| Activity |
The part below that opens with the line containing "Open The Cromwell hotel logo" and closes with the line containing "You are a computer-use agent. Image" should be copied exactly, minus any pictures.

Collected data

##############################

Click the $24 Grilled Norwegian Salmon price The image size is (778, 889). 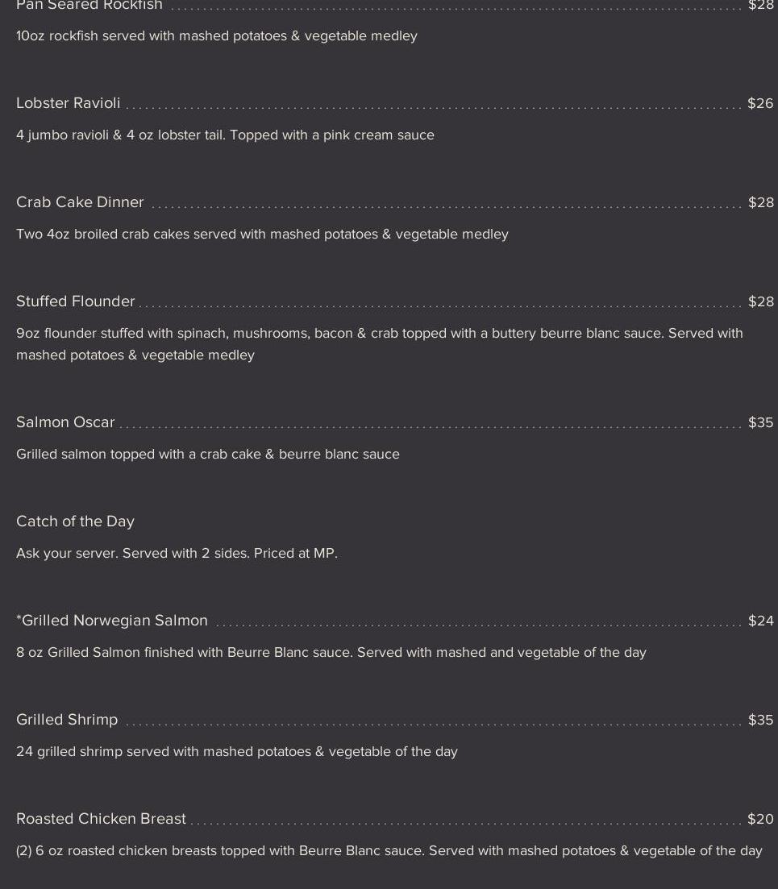coord(760,621)
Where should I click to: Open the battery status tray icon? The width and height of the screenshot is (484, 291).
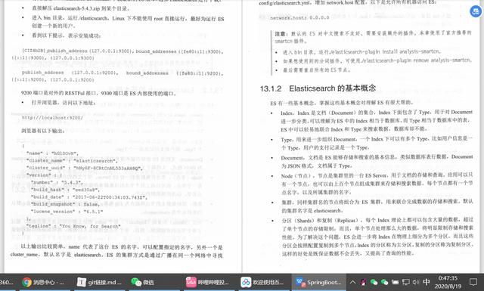click(395, 282)
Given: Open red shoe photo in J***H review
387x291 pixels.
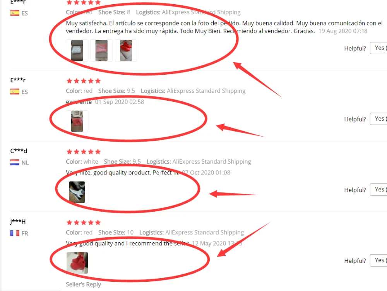Looking at the screenshot, I should click(x=77, y=263).
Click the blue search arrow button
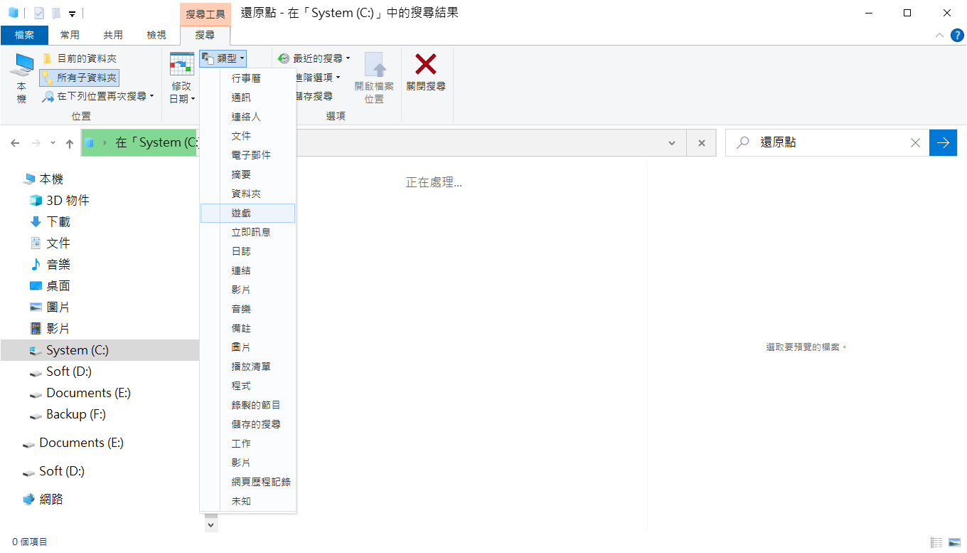The height and width of the screenshot is (553, 967). pos(943,143)
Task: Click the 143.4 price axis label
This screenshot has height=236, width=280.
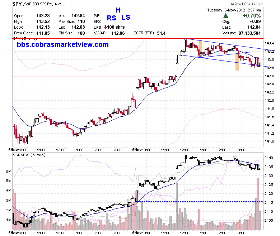Action: pyautogui.click(x=269, y=43)
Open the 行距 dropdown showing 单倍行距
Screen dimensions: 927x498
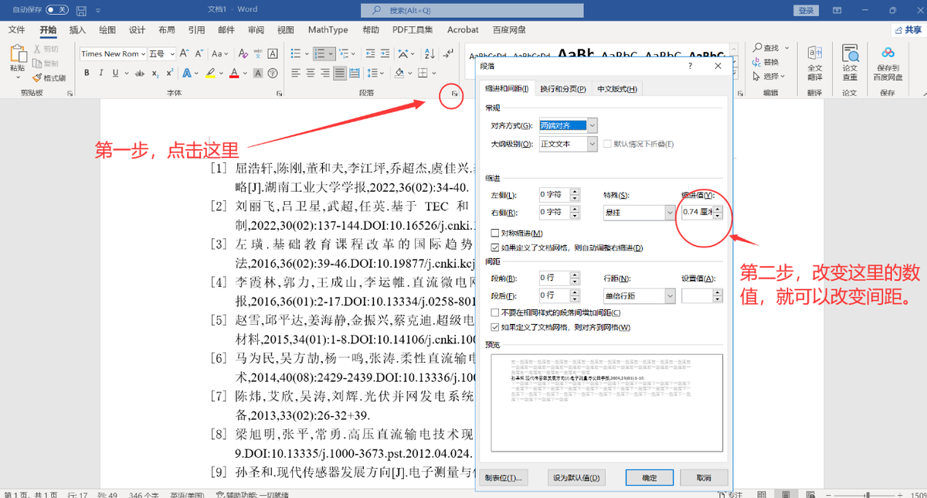click(x=671, y=295)
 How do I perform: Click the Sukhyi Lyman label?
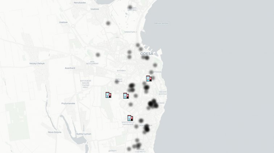click(x=84, y=134)
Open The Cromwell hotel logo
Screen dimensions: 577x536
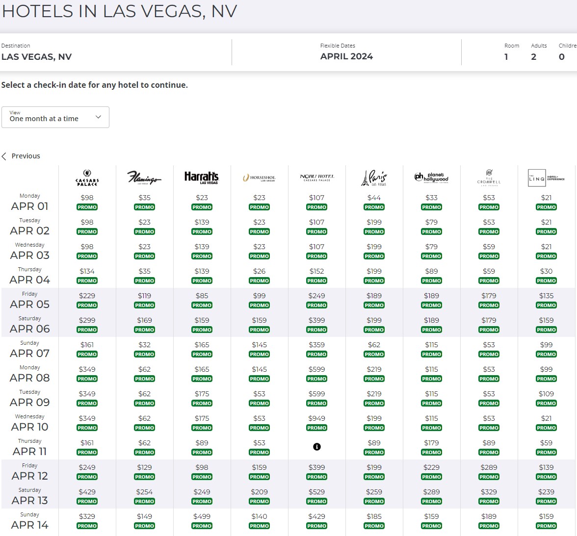pos(489,178)
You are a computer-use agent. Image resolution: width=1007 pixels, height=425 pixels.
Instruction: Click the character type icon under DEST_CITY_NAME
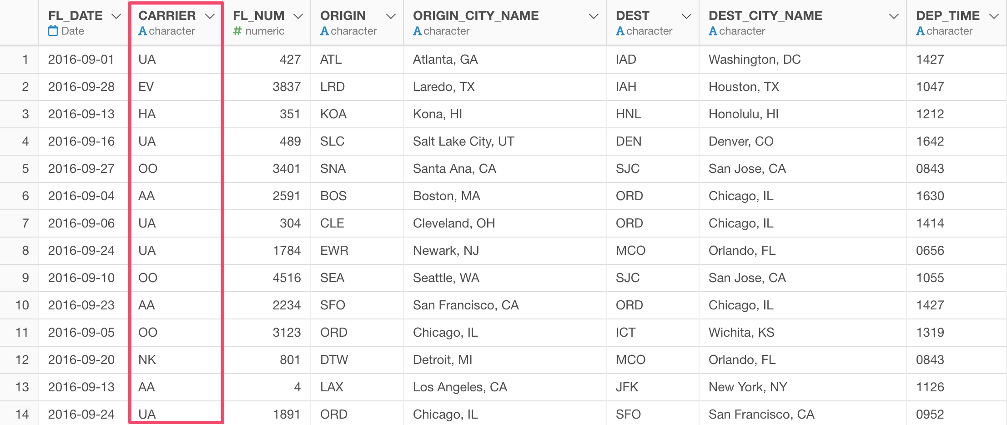(713, 31)
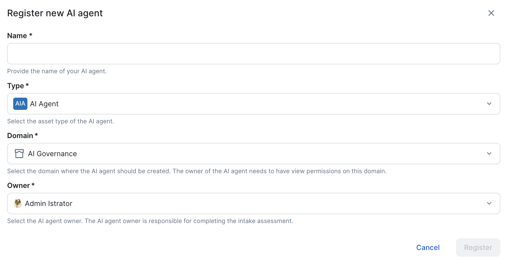Click the Domain field label

[x=23, y=136]
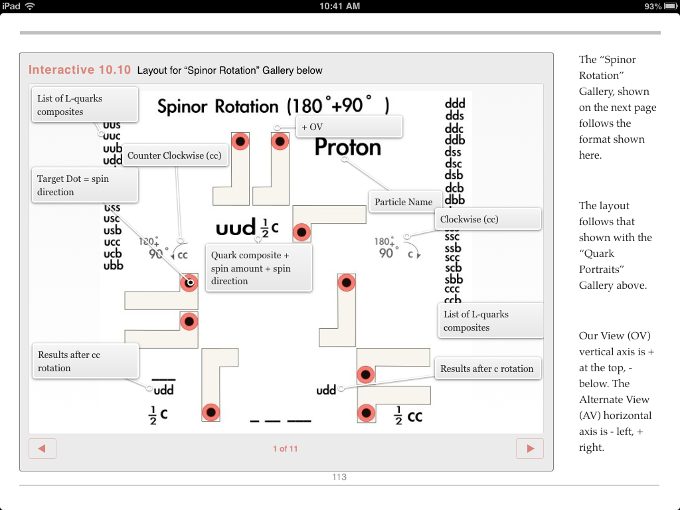Viewport: 680px width, 510px height.
Task: Open the Interactive 10.10 gallery heading
Action: (80, 69)
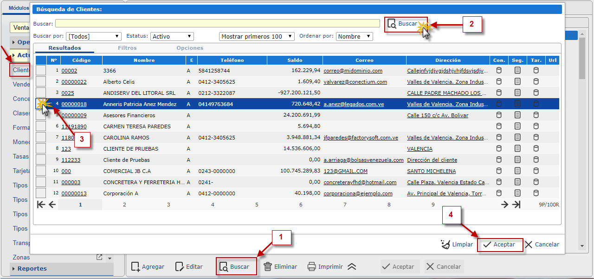Screen dimensions: 594x279
Task: Click Limpiar broom icon button
Action: [x=456, y=245]
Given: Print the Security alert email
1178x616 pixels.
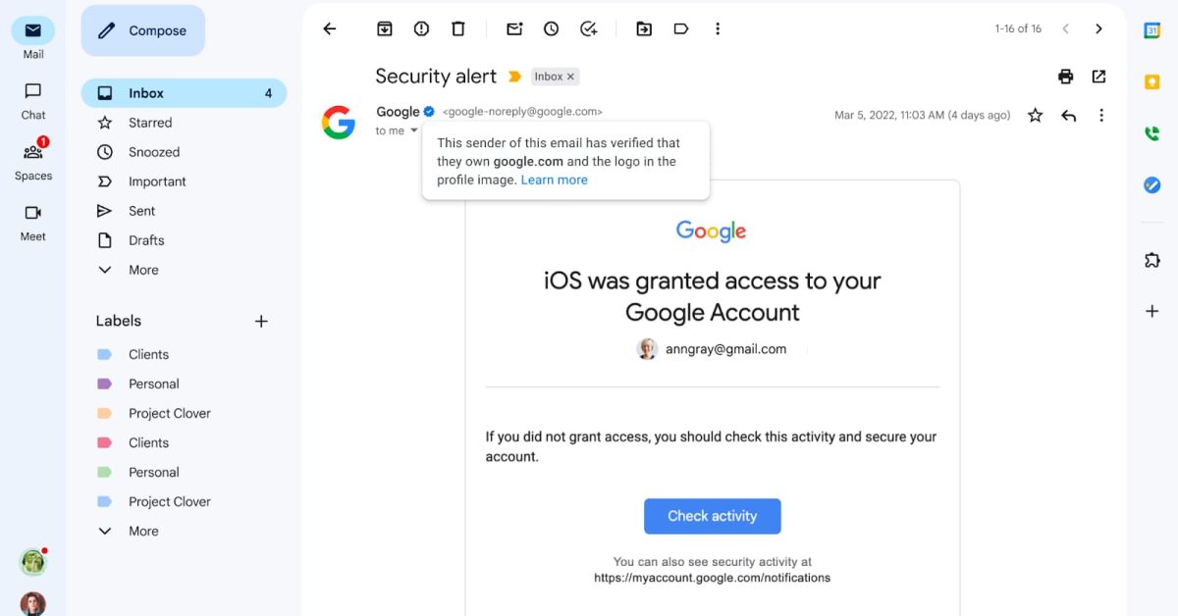Looking at the screenshot, I should pyautogui.click(x=1066, y=76).
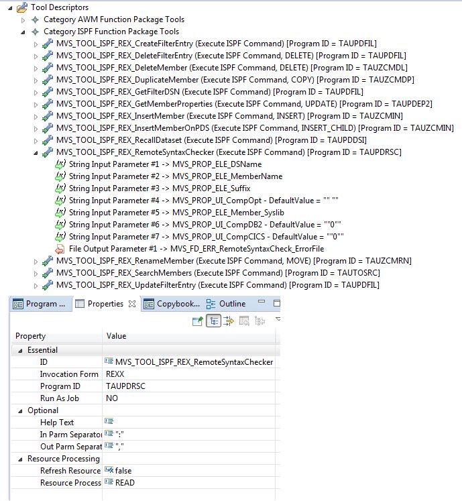The width and height of the screenshot is (462, 501).
Task: Collapse the Essential property category
Action: point(19,350)
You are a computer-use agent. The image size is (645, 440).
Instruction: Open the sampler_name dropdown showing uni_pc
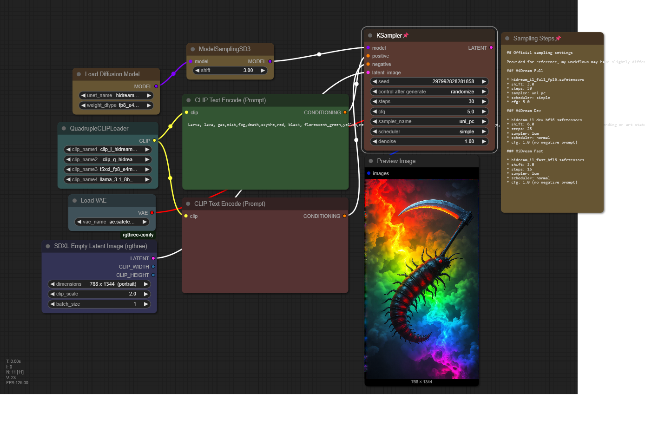429,122
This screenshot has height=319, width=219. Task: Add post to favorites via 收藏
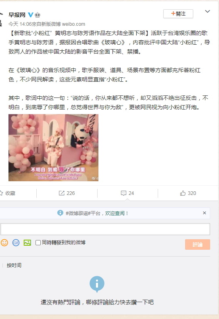[x=8, y=193]
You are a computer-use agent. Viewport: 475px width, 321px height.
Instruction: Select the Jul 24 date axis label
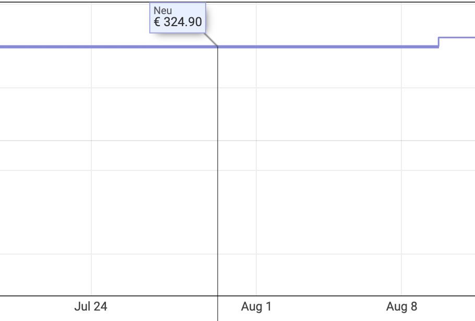tap(91, 306)
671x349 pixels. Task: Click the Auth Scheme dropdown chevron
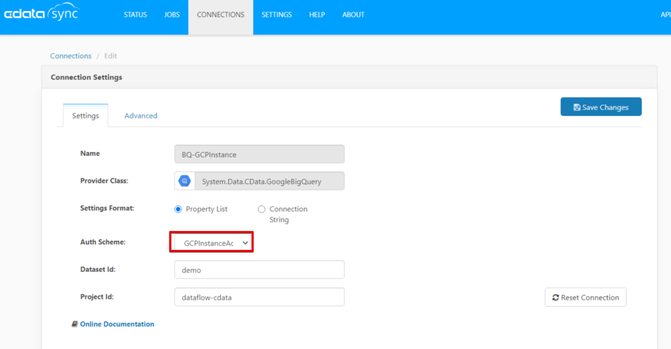pos(245,243)
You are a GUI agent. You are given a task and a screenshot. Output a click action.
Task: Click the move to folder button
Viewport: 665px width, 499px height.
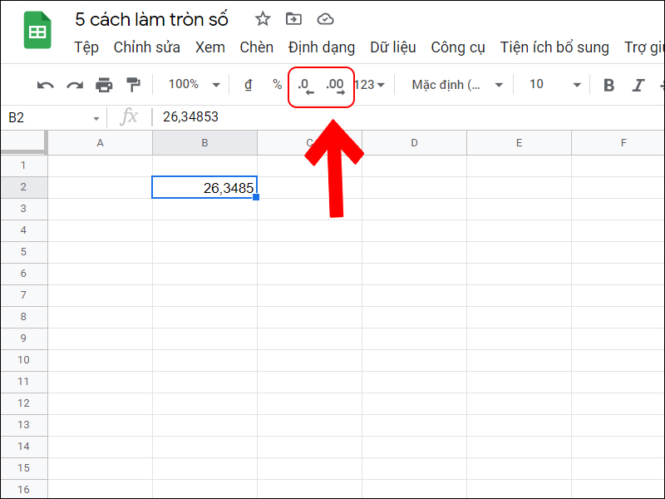(293, 18)
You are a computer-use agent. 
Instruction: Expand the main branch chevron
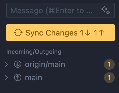6,78
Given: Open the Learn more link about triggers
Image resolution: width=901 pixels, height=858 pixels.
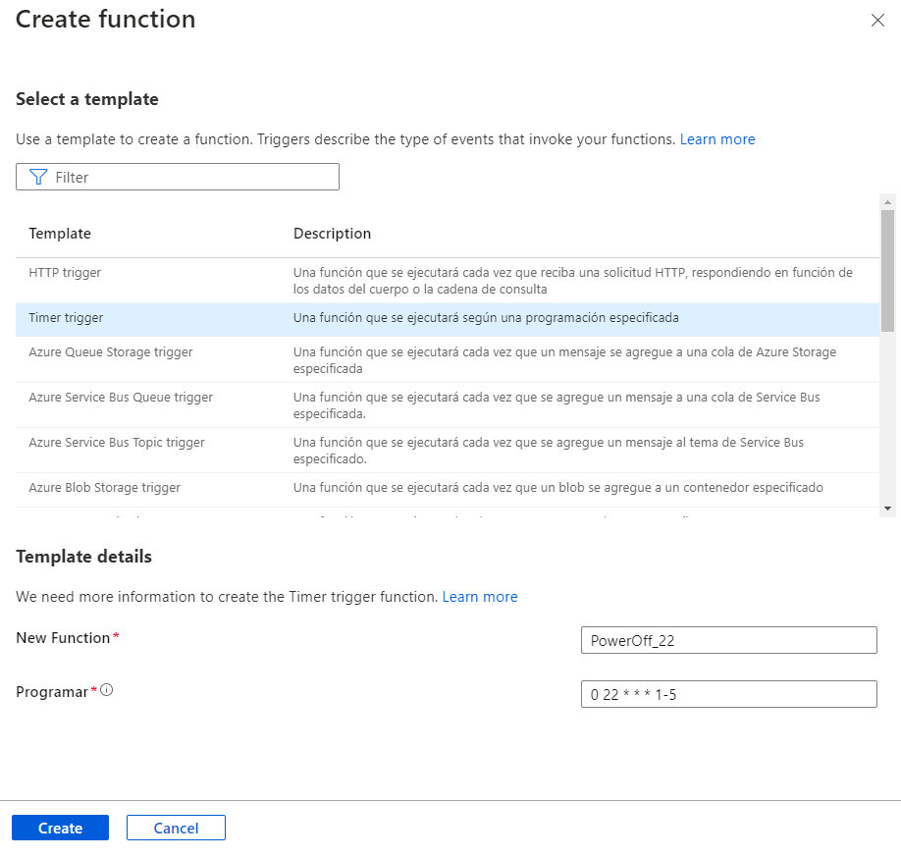Looking at the screenshot, I should (717, 138).
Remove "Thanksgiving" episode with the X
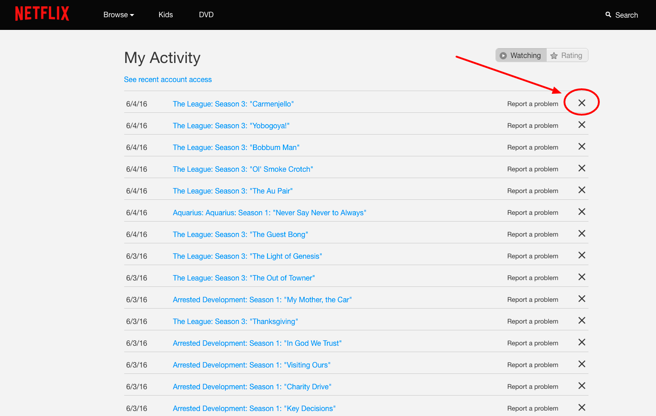656x416 pixels. click(x=582, y=320)
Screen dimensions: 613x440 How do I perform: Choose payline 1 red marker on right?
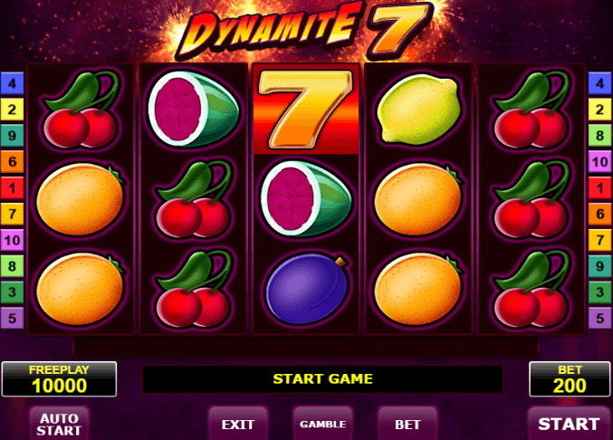tap(599, 188)
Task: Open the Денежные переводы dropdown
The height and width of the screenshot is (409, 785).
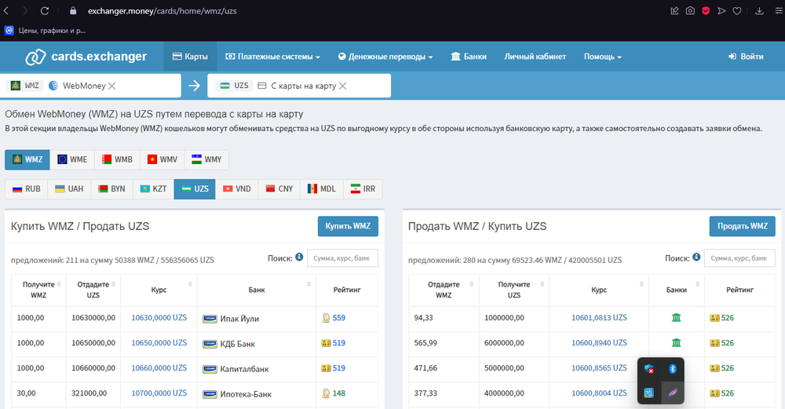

##############################

| Written reply |
Open The Cromwell hotel logo
Screen dimensions: 577x536
pos(489,178)
You are a computer-use agent. Image resolution: width=1007 pixels, height=425 pixels.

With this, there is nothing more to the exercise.